# Issue 2, 2017 | OFF AIR

## The cube conundrum

A pilot has two cubes in his cockpit. Every day he arranges both cubes so that the front faces show the current day of the month.

**What numbers are on the faces of the cubes to allow this?**

Note: You can't represent the day "7" with a single cube with a side that says 7 on it. You have to use both cubes all the time. So the 7th day would be "07".

The answer will be published in the next edition of ON AIR. Please send your solutions to [email protected]. All entries must be received by 30 August 2017. The first correct answer drawn at random after this date will win a pair of Helios noise-cancelling headphones. Good luck!

## And the winner is…

Congratulations to **Peter Douglas **of the Northern
Lighthouse Board, who sent the correct answer and came first in the draw.
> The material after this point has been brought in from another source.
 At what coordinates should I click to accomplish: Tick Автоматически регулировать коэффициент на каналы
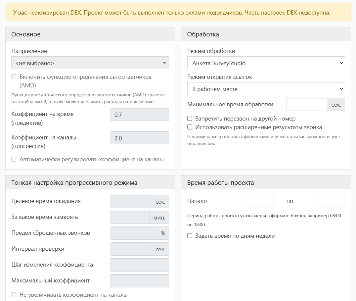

Find the answer to the puzzle "Saving your ATM System" below:

**ANSWER: **10

**JUSTIFICATION:**

For each computer, any number of programs can be installed. If the computer develops symptoms of the malware, then we know it is one of the programs which has been installed on that computer. The problem is then how many unique combinations of yes/no can be made with any given number of computer, and each program is assigned a combination.

1: Computer can only provide 2 combinations C1-Yes/C1-No

Therefore 1 computer can be used to test up to 2 programs: If C1 develops the malware then it is program 1, and if it does not then it is program 2.
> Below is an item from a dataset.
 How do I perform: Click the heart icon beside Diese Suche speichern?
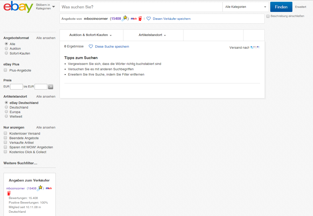pos(91,47)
2: Computers can provide 4 combinations C1-Yes, C2-Yes/ C1-Yes, C2-No/C1-no, C2-Yes/C1-No, C2-No

Therefore 2 computers can be used to test up to 4 programs: If C1 and C2 develop the malware then it is program 1, if C1 does and C2 does not then it is program 2, if C1 does not and C2 does then it is program 3, and if neither of them do it is program 4.

Etc…

This is effectively a question about binary combinations. The maximum number of unique combinations provided by n computers is 2^{n}. We need at least 1000 unique combinations (one for each program) the smallest power of 2 which is larger than 1000 is 2^{10} = 1024. Therefore the minimum number of computers needed is 10.